--- Working data Enclosed Below ---

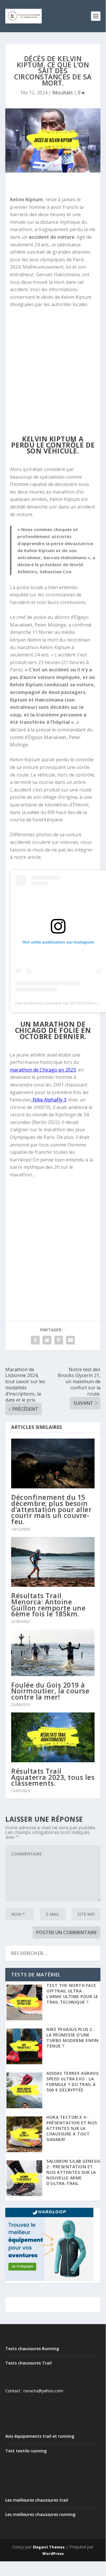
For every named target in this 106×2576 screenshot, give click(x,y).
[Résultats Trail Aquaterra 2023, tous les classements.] (53, 1737)
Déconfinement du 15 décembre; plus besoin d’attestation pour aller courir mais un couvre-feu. (51, 1509)
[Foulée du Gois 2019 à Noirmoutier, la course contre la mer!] (53, 1652)
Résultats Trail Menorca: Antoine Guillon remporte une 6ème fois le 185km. (48, 1604)
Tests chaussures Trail (28, 2363)
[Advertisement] (53, 372)
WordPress (53, 2553)
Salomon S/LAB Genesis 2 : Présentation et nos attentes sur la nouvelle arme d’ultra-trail (73, 2172)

--- End of Enclosed Working data ---

> _Problem details_: Wherever a line in the data above contains the word "Résultats", copy that line.

> _Result_:
[Résultats Trail Aquaterra 2023, tous les classements.] (53, 1737)
Résultats Trail Menorca: Antoine Guillon remporte une 6ème fois le 185km. (48, 1604)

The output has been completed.